Barry J. RICHARDS, Plaintiff and Respondent, v. MERRILL LYNCH, PIERCE, FENNER & SMITH, INC., et al., Defendants and Appellants.

Civ. 48048.

Decided: December 16, 1976

MacDonald, Halsted & Laybourne and Peter Brown Dolan, Los Angeles, for defendants and appellants. Bodle, Fogel, Julber, Reinhardt & Rothschild and Joel N. Klevens, Los Angeles, for plaintiff and respondent.

Plaintiff Barry J. Richards filed a breach of contract action against defendants Merrill Lynch, Pierce, Fenner & Smith, Inc., and several employees (hereinafter, Merrill Lynch) involving an alleged breach of a margin agreement. Merrill Lynch moved to stay the proceedings and petitioned the court for an order compelling arbitration. The motion and petition were denied on the ground that the agreement on which Merrill Lynch relied in seeking arbitration was a contract of adhesion, enforcement of which would deny plaintiff due process. Merrill Lynch has appealed.

FACTS

In 1972, plaintiff entered into a margin agreement with Merrill Lynch. The agreement is contained on a 4 6-inch card, the reverse of which contains 41 lines of print, including the following:

‘It is agreed that any controversy between us . . . shall be submitted to arbitration conducted under the provisions of the Constitution and Rules of the Board of Governors of the New York Stock Exchange, . . .’

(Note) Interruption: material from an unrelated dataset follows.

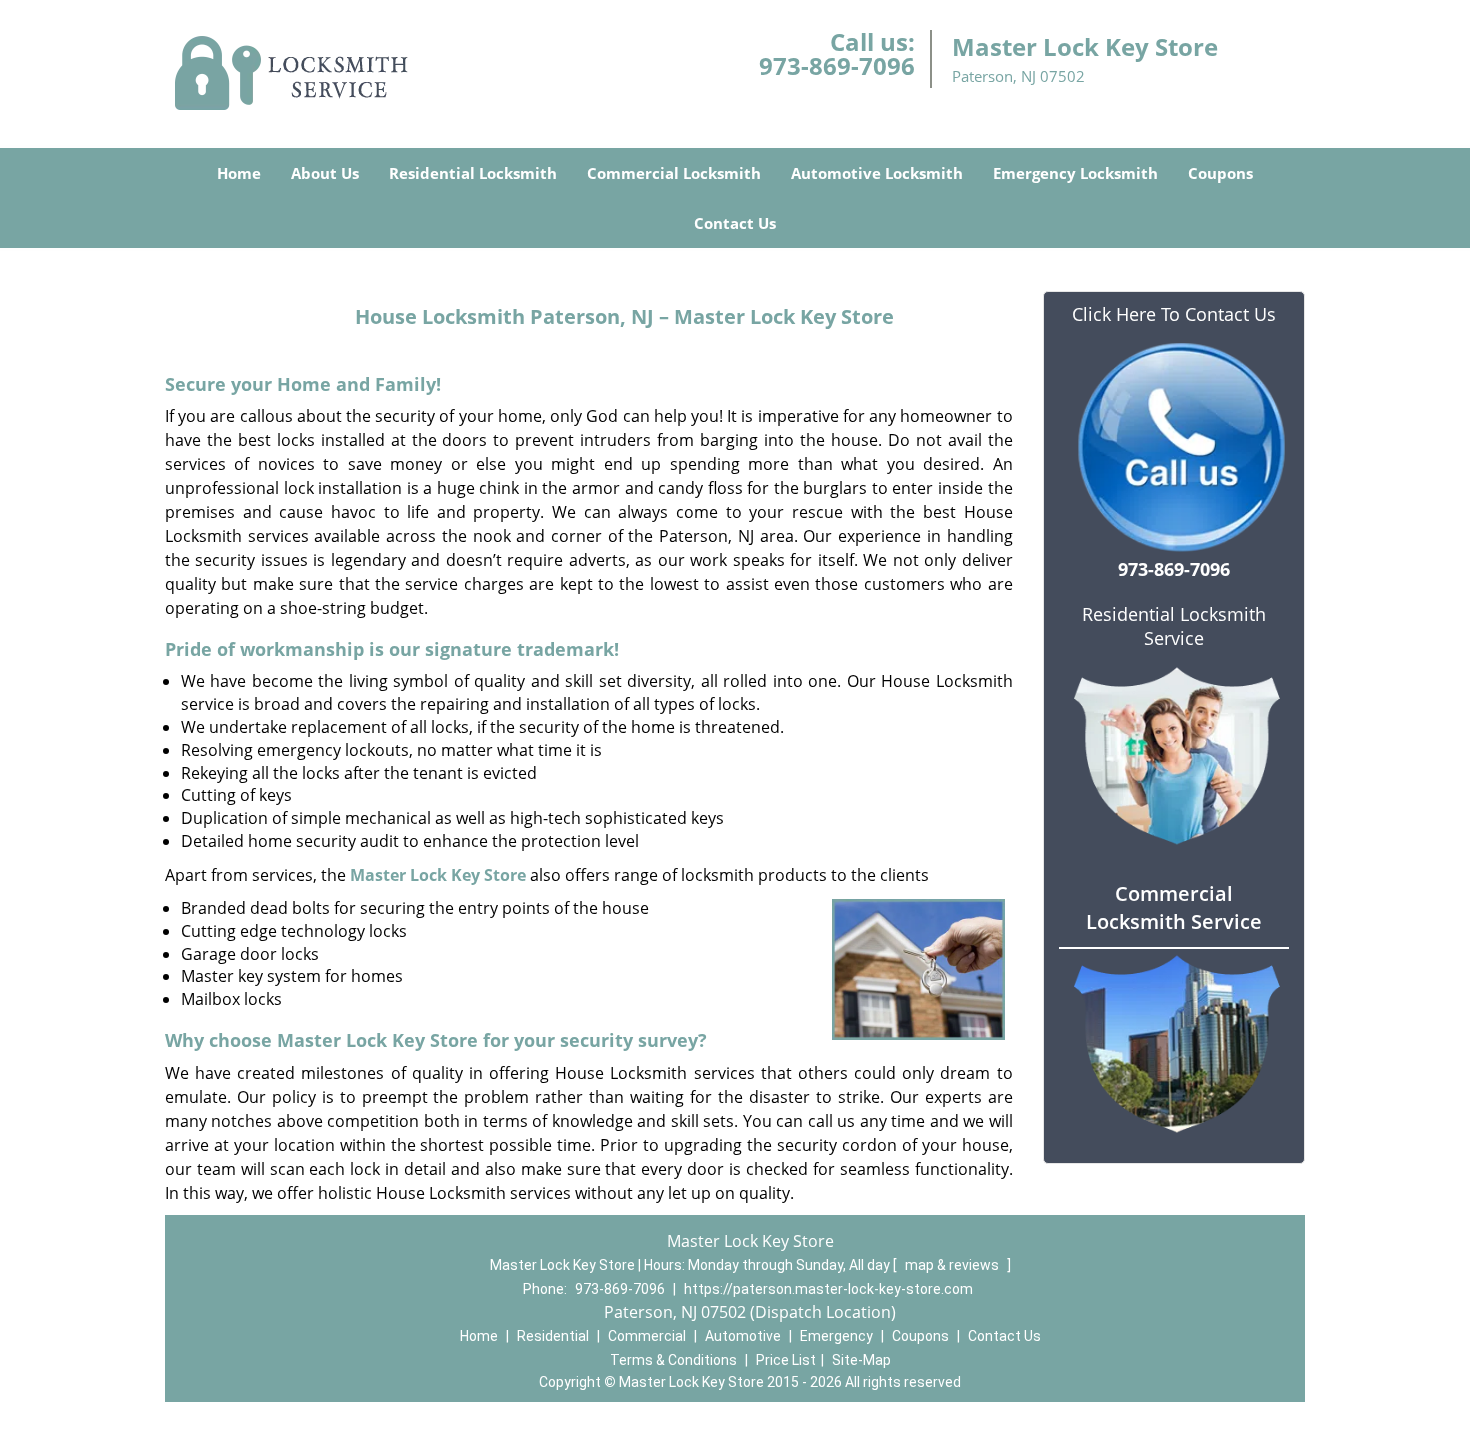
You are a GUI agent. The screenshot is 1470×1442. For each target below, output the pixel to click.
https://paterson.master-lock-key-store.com (828, 1289)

The New York Stock Exchange (‘Exchange’ or ‘NYSE’) rules provide, in relevant part, as follows: First, the dispute shall be submitted to a panel of five arbitrators, chosen by lot from the New York Stock Exchange Board of Arbitration, and/or each of two panels of arbitrators. (New York Stock Exchange Constitution, Article VIII, section 6; Board of Governors Rule 484.) All arbitrators have been appointed by the Chairman of the Board of Governors of the Stock Exchange. (Sec. 4.)

Second, controversies ‘shall be heard in New York City, except, where controversies involve any parties who are located outside of New York City, the Exchange May, at the request of the non-member, designate some other place in the United States.’ (Rule 484; see s 6. Italics added.)

Third, the Board of Governors of the New York Stock Exchange ‘may from time to time amend, alter or repeal any of the Rules of the Board with respect to arbitration, either generally Or in reference to a particular case, as it in its sole discretion may find expedient.’ (Italics added.)

DISCUSSION

The issue is whether the agreement to arbitrate is unenforceable, because that agreement, drafted by a member of a private association (see Silver v. New York Stock Exchange (1963) 373 U.S. 341, 350—351, 83 S.Ct. 1246, 10 L.Ed.2d 389) compels a non-member to arbitrate under rules that appear to be, as applied to a reluctant non-member, fundamentally unfair. We conclude that the agreement as drafted is unenforceable.

In sum, the Exchange rules provide for arbitration of a California contract in New York, by arbitrators chosen by the New York Stock Exchange, under rules changeable at any time, including ‘in reference to a particular case, . . .’

We recognize that the rules permit the Exchange to designate a place of arbitration other than New York, and that Merrill Lynch predicts that arbitration proceedings would be held in Los Angeles.1 The prediction, however, is no warranty; it is not even a promise that Merrill Lynch has the power to perform.

In any event, if the situs of the arbitration were the sole sticking point, the problem could probably be solved by ordering arbitration to proceed, conditional on the Exchange choosing a California venue. We are, however, far more concerned with the Exchange's power (1) to select the arbitrators; and (2) to change the rules ‘in reference to a particular case.’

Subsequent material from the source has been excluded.